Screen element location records
========================

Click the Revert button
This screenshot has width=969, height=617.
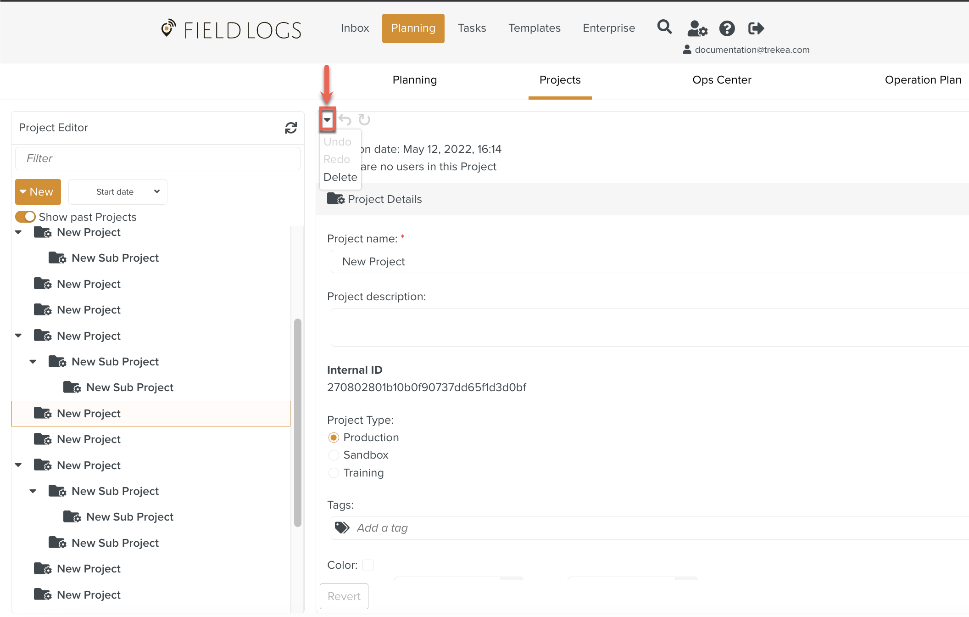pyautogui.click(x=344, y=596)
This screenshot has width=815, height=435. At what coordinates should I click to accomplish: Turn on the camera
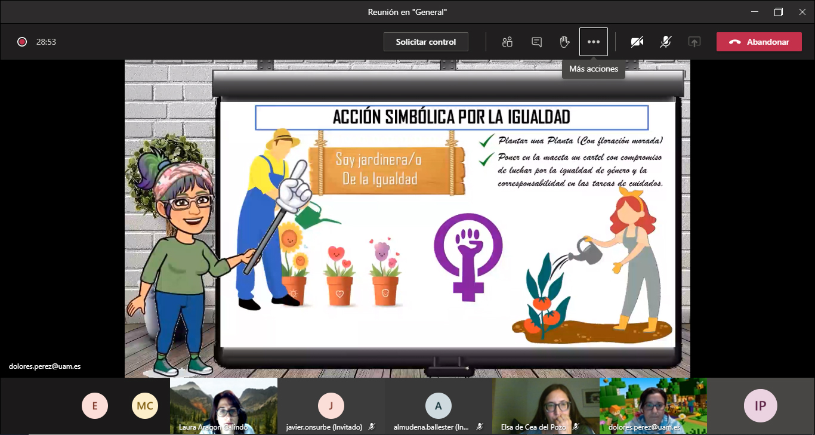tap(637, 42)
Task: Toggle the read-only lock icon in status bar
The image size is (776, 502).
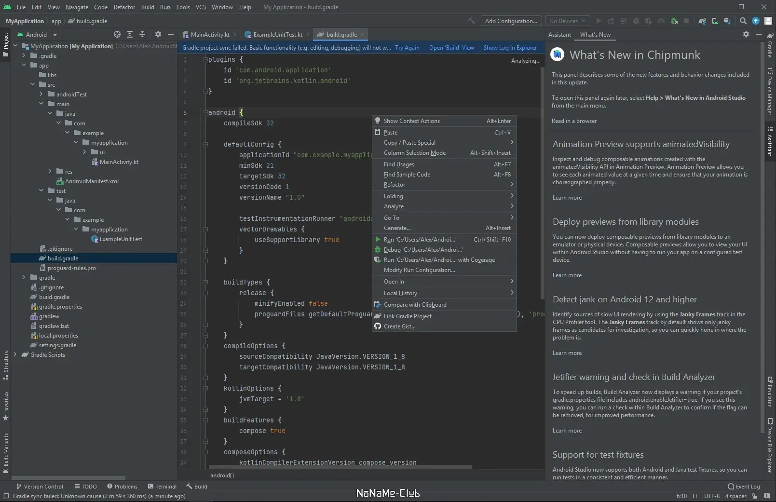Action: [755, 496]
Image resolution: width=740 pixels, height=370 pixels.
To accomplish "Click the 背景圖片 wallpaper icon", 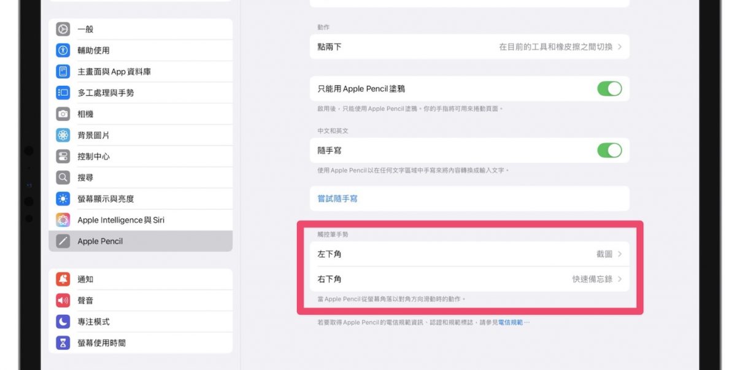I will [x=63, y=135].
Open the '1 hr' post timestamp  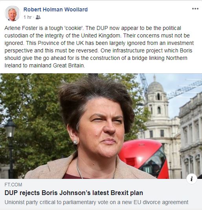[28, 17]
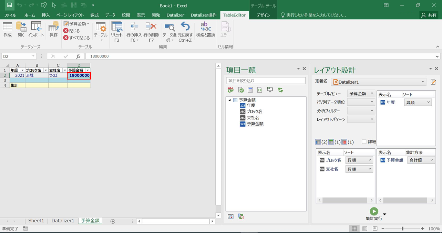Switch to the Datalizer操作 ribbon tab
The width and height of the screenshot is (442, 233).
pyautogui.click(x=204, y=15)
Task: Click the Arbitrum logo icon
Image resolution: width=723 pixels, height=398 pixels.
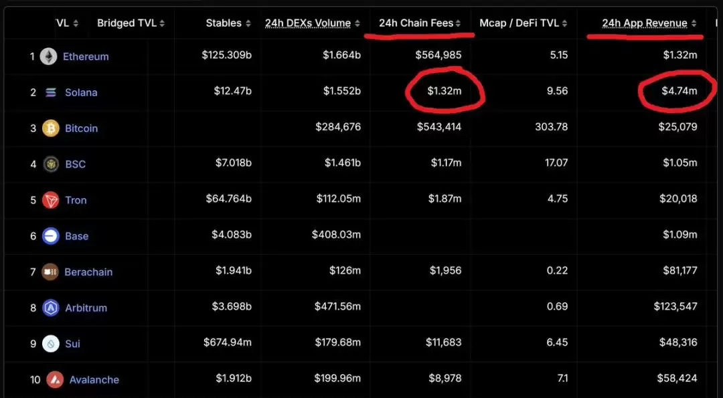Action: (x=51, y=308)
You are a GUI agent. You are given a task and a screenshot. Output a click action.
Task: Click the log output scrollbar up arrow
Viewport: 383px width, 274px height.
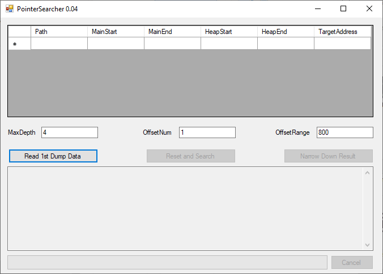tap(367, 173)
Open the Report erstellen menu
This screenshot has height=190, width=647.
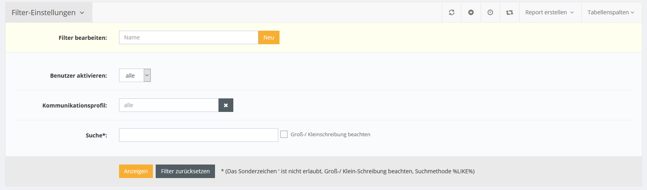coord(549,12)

========================

Short task
Rewrite the material as a numbered list, starting at its first line and ending with the line that contains "Action: [755, 496]". Skip blank lines and leave out the pictures.

Answer to this exercise
1. Click the Revert button
2. This screenshot has width=969, height=617.
3. pyautogui.click(x=344, y=596)
4. This screenshot has width=815, height=435. At what coordinates should I click to accomplish: Turn on the camera
5. tap(637, 42)
6. Task: Toggle the read-only lock icon in status bar
7. The image size is (776, 502).
8. Action: [755, 496]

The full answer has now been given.